Moreover, Article 39 imposes an obligation to the buyer, which may only be affected if the buyer himself is observing good faith. The Article 39 states that: (1) The buyer loses the right to rely on a lack of conformity of the goods if he does not give notice to the seller specifying the nature of the lack of conformity within a reasonable time after he has discovered it or ought to have discovered it.
(2) In any event, the buyer loses the right to rely on a lack of conformity of the goods if he does not give the seller notice thereof at the latest within a period of two years from the date on which the goods were actually handed over to the buyer, unless this time-limit is inconsistent with a contractual period of guarantee. ” This article simply obliges the buyer to prompt notice to the seller for the latter to initiate an immediate correction and inspection.
“The buyer, by giving such prompt notice, is prevented from any fraudulent scheme in failing to give notice to the seller as such failure may be intended either to prevent the seller from curing the defect or for the seller’s liability will be ascertained there being some autopic or object evidence proving the same in an action filed against the seller. ” Finally, Article 40 of the Vienna Convention (CISG) imposes an obligation on the part of the seller to inspect the goods being sold, and not just to rely upon the buyers prompt inspection and notice re the defects in the goods sold.
Article 40 states that: The seller is not entitled to rely on the provisions of articles 38 and 39 if the lack of conformity relates to facts of which he knew or could not have been unaware and which he did not disclose to the buyer. ” The terms therefore strongly suggests of an obligation incumbent upon the seller to observe and practice good faith in his dealing with the buyer for the protection of the buyer and for the integrity of every international transaction.
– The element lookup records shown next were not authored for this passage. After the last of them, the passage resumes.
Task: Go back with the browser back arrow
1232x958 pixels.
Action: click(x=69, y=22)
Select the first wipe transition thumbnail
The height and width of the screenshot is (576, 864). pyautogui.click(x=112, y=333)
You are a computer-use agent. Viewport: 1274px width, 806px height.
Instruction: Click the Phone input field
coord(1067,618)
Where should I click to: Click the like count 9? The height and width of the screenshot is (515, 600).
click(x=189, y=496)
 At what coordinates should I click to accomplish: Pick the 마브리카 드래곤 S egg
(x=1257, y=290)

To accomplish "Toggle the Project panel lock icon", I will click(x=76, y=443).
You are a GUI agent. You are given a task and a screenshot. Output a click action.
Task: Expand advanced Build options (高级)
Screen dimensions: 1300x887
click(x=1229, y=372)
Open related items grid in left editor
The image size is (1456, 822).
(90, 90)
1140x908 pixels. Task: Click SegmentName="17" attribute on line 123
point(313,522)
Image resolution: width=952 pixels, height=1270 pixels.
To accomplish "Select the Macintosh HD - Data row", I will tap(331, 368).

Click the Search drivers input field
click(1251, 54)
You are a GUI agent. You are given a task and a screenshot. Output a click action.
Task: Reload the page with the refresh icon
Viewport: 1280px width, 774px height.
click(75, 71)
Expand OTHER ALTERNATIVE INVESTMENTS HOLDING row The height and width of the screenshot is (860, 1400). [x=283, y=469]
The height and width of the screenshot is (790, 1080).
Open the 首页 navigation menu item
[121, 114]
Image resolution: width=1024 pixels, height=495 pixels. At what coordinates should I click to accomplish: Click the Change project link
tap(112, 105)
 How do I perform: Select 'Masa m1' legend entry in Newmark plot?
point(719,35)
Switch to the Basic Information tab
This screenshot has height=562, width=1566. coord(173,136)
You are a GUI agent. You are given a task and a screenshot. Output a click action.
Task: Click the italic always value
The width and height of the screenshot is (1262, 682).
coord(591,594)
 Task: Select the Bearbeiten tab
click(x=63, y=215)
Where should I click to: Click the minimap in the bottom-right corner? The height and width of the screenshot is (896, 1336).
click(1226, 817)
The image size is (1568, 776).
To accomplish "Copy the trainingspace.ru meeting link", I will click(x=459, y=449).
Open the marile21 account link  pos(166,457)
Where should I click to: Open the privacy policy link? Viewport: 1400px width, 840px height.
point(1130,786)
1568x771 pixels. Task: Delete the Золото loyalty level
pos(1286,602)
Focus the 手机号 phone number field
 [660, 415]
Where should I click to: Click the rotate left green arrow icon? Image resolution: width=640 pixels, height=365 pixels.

Not all convention tackles good faith in an international transaction.
Though exists in the fragments of the Vienna Convention (CISG), the principles of good faith and fair dealings in an international transaction is becoming a standard behavior and norm in an international transaction. It has gained wider acceptation and application owing to its inherent value and importance. The Vienna Convention (CISG) tries not only to tackle the relation between states, but permeates to the very subjectivity of the parties to an international transaction.
Indeed, it has an impact on the very subjectivity and behavior or the parties, which is but an important requisite to an international commercial transaction. The Vienna Convention (CISG) knows about the possibility that overlap may occur with the provisions of international agreements. The overlap contemplated may exist when Contracting State – Parties to the Vienna Convention (CISG) are also signatories to other conventions and treaties involving the same nature and purpose. The Vienna Convention (CISG) remains true with its basic policy of trying to create a uniform rule that harmonizes all other existing legal systems.
The first to be considered is the relation of the Vienna Convention to rules regarding Conflict of Laws under the system of Private International Law. This conflict rules in private international law are not products of international agreements but are national laws setting the policy and procedure to observe by the state in cases of conflict in the application of its national law with other foreign law or laws. The subject of Conflict of Law rules has even been made the subject of various international agreement and treaties, which provided for a universal or general rule regarding conflicts of laws.
Article 1 of the Vienna Convention does not provide for any conflicts of laws rules that will govern in such a situation. It leaves the question open and merely relies on the appropriate rules regarding conflicts of laws to determine the applicability of the Vienna Convention (CISG). Hence, Vienna Convention (CISG) being substantive in nature exists in a symbiotic relationship with the Conflicts rules established in other international agreements, and by the rules under the states' respective private international laws.